WHAT THIS TASK INVOLVES: For this exercise, output the line holding "Open the Dátum" and all subsequent lines of the entries below, unchanged, up to and including the last.

Dataset entries:

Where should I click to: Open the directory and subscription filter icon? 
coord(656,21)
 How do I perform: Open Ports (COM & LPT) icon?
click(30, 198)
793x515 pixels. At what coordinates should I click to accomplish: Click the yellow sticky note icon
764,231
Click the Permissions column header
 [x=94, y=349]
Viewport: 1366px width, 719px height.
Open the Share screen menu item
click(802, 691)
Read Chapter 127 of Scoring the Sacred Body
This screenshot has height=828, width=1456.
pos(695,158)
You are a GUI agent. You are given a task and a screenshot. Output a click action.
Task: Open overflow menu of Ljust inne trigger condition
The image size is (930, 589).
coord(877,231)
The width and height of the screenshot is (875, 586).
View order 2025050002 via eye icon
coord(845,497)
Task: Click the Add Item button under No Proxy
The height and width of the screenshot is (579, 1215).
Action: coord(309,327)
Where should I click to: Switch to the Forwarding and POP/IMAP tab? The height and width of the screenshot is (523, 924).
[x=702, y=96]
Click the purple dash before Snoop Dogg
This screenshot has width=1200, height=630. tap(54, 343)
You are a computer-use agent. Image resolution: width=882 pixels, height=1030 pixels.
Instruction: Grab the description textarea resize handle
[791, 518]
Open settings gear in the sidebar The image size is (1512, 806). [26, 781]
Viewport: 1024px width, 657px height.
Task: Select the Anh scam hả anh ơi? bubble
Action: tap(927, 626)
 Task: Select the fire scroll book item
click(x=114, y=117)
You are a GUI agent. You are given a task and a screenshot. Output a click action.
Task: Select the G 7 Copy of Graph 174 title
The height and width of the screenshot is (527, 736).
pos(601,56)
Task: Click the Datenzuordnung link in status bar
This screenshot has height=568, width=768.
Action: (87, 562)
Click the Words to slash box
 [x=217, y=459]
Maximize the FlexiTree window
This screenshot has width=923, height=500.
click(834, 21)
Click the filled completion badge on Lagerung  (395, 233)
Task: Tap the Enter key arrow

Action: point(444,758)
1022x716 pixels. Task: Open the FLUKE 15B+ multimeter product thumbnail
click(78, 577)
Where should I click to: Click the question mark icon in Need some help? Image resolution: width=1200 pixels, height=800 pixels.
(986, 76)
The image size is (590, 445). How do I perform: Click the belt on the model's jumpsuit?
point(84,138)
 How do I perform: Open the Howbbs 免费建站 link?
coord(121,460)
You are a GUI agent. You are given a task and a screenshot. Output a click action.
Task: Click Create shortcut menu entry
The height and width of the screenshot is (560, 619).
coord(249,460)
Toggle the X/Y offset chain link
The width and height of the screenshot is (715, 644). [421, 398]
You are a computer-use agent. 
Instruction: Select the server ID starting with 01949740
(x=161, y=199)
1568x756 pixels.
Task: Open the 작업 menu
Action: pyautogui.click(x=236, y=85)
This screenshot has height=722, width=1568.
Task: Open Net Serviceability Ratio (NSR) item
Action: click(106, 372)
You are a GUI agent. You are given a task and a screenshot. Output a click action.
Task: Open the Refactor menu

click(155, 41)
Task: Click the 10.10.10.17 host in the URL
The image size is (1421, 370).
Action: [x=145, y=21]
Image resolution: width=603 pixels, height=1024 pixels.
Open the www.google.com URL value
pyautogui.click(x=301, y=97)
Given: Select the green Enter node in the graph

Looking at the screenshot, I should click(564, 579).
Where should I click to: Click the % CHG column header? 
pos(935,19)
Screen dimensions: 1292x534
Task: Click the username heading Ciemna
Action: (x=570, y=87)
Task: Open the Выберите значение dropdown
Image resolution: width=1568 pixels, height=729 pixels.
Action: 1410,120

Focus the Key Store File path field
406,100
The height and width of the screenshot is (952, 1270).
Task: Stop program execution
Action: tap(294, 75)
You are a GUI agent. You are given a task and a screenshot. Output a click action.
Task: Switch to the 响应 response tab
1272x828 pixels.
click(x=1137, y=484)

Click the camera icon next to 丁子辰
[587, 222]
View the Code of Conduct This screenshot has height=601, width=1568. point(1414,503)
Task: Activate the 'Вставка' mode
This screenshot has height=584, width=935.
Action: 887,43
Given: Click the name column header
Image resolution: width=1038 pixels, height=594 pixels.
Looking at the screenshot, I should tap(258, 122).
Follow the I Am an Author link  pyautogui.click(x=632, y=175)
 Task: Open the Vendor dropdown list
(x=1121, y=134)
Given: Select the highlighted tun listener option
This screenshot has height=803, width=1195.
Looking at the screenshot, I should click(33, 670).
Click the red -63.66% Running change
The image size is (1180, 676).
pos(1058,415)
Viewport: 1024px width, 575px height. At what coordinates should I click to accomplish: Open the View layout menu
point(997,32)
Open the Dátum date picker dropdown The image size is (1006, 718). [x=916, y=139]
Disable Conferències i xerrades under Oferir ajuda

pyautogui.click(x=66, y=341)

REPLY TO THE TASK:
Open the Dátum date picker dropdown The image size is (1006, 718). [x=916, y=139]
Disable Conferències i xerrades under Oferir ajuda

pyautogui.click(x=66, y=341)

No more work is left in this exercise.